Иван что-то побурчал, но к приходу гостей всё же надел кафтан и натянул сапоги на высоких каблуках. От этого он сразу почувствовал былую стать и уверенность. Подумав, он вынул из сундука и саблю. Туда её запрятала Дарья, после того как однажды Матрёнка сцепилась из-за чего-то с Федькой, взбрыкнула по молодому делу и ухватилась за эту саблю.

Он повертел её в руках, вынул из ножен клинок, придирчиво осмотрел его: не потускнел ли, не пошла ли ржа. Пошарив кругом глазами, он повесил саблю на стенку так, чтобы она бросилась гостю в глаза, когда того усадят за стол.
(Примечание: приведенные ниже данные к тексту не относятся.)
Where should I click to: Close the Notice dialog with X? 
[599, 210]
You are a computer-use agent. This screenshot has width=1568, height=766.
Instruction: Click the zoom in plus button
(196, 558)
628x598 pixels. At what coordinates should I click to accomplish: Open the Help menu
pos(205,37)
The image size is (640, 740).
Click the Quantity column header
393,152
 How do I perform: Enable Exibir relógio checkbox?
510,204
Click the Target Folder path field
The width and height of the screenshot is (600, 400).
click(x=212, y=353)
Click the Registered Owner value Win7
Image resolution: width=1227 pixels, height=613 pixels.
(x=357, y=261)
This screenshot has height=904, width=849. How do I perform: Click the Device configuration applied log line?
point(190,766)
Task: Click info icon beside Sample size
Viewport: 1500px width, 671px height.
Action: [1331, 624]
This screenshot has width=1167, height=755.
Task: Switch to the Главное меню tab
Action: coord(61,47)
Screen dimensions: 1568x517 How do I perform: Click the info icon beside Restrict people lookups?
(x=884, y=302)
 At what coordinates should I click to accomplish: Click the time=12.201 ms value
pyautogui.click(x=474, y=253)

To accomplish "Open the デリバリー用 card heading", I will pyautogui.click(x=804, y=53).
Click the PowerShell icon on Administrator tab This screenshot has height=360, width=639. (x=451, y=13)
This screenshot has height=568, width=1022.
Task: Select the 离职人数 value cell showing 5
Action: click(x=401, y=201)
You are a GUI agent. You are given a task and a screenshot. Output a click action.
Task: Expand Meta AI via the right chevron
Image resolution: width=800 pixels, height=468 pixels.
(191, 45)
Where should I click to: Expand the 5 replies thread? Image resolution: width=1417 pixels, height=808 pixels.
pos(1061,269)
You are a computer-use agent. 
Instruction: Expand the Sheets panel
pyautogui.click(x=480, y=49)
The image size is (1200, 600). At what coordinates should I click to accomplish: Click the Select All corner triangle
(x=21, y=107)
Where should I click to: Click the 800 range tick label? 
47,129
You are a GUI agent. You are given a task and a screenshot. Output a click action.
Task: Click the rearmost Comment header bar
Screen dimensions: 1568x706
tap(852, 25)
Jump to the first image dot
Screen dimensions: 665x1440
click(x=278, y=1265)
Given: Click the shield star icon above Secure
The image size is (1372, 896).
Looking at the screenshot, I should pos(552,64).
Сабля эта была не то чтобы чем-то особенным примечательна или хороша как боевой клинок. Нет. Этого содержания в неё не вложил и мастер, какой-то заурядный. Суть была в ином. Она даст ему повод, когда гость заметит её, рассказать про кое-какие походы. А затем он расскажет как ему этот клинок, в своё время, подарил тобольский воевода Фёдор Шереметев. А ныне-то он, говорят, большой боярин на Москве. Ну, подарил, разумеется, за его службу государю, от которой он, бывший сотник, теперь отставлен за увечьем...

Гости явились рано, когда на дворе было ещё светло. Они разоблачились у порога и прошли внутрь избы, где их встретил сам хозяин.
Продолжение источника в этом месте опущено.